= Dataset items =
-*-

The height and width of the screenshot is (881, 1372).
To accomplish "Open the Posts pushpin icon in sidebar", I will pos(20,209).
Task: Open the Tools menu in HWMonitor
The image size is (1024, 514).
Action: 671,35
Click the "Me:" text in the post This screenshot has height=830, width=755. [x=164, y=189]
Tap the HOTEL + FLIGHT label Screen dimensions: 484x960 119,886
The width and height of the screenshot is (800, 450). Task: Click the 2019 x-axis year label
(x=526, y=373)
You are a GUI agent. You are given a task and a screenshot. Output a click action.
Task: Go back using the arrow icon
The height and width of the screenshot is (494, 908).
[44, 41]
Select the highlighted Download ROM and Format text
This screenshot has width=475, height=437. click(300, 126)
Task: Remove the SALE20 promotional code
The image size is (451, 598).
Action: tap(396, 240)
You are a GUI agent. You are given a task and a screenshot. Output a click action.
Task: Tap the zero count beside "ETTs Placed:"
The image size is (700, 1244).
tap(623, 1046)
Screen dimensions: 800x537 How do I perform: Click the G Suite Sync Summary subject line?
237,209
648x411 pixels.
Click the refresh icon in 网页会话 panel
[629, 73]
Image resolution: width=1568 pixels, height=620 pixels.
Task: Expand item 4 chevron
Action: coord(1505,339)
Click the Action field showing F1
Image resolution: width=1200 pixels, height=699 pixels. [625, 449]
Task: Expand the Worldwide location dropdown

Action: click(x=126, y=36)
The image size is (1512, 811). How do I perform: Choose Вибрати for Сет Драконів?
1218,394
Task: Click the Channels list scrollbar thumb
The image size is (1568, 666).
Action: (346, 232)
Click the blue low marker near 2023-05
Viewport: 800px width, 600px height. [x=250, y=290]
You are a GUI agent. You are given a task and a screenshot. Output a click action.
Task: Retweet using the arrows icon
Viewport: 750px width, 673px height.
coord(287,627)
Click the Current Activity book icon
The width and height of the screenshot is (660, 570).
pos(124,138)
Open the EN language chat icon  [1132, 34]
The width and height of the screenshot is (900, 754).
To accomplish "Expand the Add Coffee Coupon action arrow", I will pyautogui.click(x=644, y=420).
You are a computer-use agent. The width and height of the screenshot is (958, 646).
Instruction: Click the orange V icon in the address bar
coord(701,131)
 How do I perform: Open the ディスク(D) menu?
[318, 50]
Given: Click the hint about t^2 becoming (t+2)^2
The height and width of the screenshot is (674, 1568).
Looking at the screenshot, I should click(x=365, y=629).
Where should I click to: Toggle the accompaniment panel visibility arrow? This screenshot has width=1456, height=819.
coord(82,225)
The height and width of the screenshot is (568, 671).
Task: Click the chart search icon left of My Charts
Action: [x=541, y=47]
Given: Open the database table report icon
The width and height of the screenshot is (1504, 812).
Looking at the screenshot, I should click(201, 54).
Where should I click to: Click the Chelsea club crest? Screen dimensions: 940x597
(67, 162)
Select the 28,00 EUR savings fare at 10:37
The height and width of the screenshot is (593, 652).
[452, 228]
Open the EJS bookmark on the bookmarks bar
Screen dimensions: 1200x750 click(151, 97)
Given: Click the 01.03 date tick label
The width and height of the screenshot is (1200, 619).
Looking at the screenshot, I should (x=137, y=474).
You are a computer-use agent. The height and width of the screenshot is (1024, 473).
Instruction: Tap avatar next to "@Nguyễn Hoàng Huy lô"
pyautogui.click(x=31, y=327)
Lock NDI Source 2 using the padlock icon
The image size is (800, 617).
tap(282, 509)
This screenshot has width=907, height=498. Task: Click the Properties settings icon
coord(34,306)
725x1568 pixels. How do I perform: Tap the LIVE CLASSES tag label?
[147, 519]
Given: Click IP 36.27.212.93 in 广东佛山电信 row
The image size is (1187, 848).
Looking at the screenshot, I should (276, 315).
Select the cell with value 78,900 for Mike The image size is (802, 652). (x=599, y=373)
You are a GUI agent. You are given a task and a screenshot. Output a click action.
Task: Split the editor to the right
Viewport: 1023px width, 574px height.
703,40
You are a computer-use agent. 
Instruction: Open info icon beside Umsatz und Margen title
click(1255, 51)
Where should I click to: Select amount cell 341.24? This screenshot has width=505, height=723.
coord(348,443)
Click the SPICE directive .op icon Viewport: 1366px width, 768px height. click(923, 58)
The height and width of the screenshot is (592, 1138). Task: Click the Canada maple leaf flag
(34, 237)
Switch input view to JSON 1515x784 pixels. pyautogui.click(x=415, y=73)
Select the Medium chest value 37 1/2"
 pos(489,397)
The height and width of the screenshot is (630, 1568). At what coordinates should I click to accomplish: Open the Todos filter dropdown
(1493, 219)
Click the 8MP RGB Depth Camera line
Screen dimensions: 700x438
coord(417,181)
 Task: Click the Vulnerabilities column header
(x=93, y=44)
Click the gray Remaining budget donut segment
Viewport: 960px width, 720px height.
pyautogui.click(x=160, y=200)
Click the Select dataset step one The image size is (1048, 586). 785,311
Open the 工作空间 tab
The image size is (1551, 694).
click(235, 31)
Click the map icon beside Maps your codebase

-*-

= What you should do =
Exactly as written above, copy every line.

= Result of this task =
The height and width of the screenshot is (881, 1372).
To accomplish "Open the Posts pushpin icon in sidebar", I will pos(20,209).
Task: Open the Tools menu in HWMonitor
The image size is (1024, 514).
Action: 671,35
Click the "Me:" text in the post This screenshot has height=830, width=755. [x=164, y=189]
Tap the HOTEL + FLIGHT label Screen dimensions: 484x960 119,886
The width and height of the screenshot is (800, 450). Task: Click the 2019 x-axis year label
(x=526, y=373)
You are a GUI agent. You are given a task and a screenshot. Output a click action.
Task: Go back using the arrow icon
The height and width of the screenshot is (494, 908).
[44, 41]
Select the highlighted Download ROM and Format text
This screenshot has width=475, height=437. click(300, 126)
Task: Remove the SALE20 promotional code
The image size is (451, 598).
Action: tap(396, 240)
You are a GUI agent. You are given a task and a screenshot. Output a click action.
Task: Tap the zero count beside "ETTs Placed:"
The image size is (700, 1244).
tap(623, 1046)
Screen dimensions: 800x537 How do I perform: Click the G Suite Sync Summary subject line?
237,209
648x411 pixels.
Click the refresh icon in 网页会话 panel
[629, 73]
Image resolution: width=1568 pixels, height=620 pixels.
Task: Expand item 4 chevron
Action: coord(1505,339)
Click the Action field showing F1
Image resolution: width=1200 pixels, height=699 pixels. [625, 449]
Task: Expand the Worldwide location dropdown

Action: click(x=126, y=36)
The image size is (1512, 811). How do I perform: Choose Вибрати for Сет Драконів?
1218,394
Task: Click the Channels list scrollbar thumb
The image size is (1568, 666).
Action: (346, 232)
Click the blue low marker near 2023-05
Viewport: 800px width, 600px height. [x=250, y=290]
You are a GUI agent. You are given a task and a screenshot. Output a click action.
Task: Retweet using the arrows icon
Viewport: 750px width, 673px height.
coord(287,627)
Click the Current Activity book icon
The width and height of the screenshot is (660, 570).
pos(124,138)
Open the EN language chat icon  [1132, 34]
The width and height of the screenshot is (900, 754).
To accomplish "Expand the Add Coffee Coupon action arrow", I will pyautogui.click(x=644, y=420).
You are a computer-use agent. The width and height of the screenshot is (958, 646).
Instruction: Click the orange V icon in the address bar
coord(701,131)
 How do I perform: Open the ディスク(D) menu?
[318, 50]
Given: Click the hint about t^2 becoming (t+2)^2
The height and width of the screenshot is (674, 1568).
Looking at the screenshot, I should click(x=365, y=629).
Where should I click to: Toggle the accompaniment panel visibility arrow? This screenshot has width=1456, height=819.
coord(82,225)
The height and width of the screenshot is (568, 671).
Task: Click the chart search icon left of My Charts
Action: [x=541, y=47]
Given: Open the database table report icon
The width and height of the screenshot is (1504, 812).
Looking at the screenshot, I should click(201, 54).
Where should I click to: Click the Chelsea club crest? Screen dimensions: 940x597
(67, 162)
Select the 28,00 EUR savings fare at 10:37
The height and width of the screenshot is (593, 652).
[452, 228]
Open the EJS bookmark on the bookmarks bar
Screen dimensions: 1200x750 click(151, 97)
Given: Click the 01.03 date tick label
The width and height of the screenshot is (1200, 619).
Looking at the screenshot, I should (x=137, y=474).
You are a computer-use agent. The height and width of the screenshot is (1024, 473).
Instruction: Tap avatar next to "@Nguyễn Hoàng Huy lô"
pyautogui.click(x=31, y=327)
Lock NDI Source 2 using the padlock icon
The image size is (800, 617).
tap(282, 509)
This screenshot has width=907, height=498. Task: Click the Properties settings icon
coord(34,306)
725x1568 pixels. How do I perform: Tap the LIVE CLASSES tag label?
[147, 519]
Given: Click IP 36.27.212.93 in 广东佛山电信 row
The image size is (1187, 848).
Looking at the screenshot, I should (276, 315).
Select the cell with value 78,900 for Mike The image size is (802, 652). (x=599, y=373)
You are a GUI agent. You are given a task and a screenshot. Output a click action.
Task: Split the editor to the right
Viewport: 1023px width, 574px height.
703,40
You are a computer-use agent. 
Instruction: Open info icon beside Umsatz und Margen title
click(1255, 51)
Where should I click to: Select amount cell 341.24? This screenshot has width=505, height=723.
coord(348,443)
Click the SPICE directive .op icon Viewport: 1366px width, 768px height. click(923, 58)
The height and width of the screenshot is (592, 1138). Task: Click the Canada maple leaf flag
(34, 237)
Switch input view to JSON 1515x784 pixels. pyautogui.click(x=415, y=73)
Select the Medium chest value 37 1/2"
 pos(489,397)
The height and width of the screenshot is (630, 1568). At what coordinates should I click to accomplish: Open the Todos filter dropdown
(1493, 219)
Click the 8MP RGB Depth Camera line
Screen dimensions: 700x438
coord(417,181)
 Task: Click the Vulnerabilities column header
(x=93, y=44)
Click the gray Remaining budget donut segment
Viewport: 960px width, 720px height.
pyautogui.click(x=160, y=200)
Click the Select dataset step one The image size is (1048, 586). 785,311
Open the 工作空间 tab
The image size is (1551, 694).
click(235, 31)
Click the map icon beside Maps your codebase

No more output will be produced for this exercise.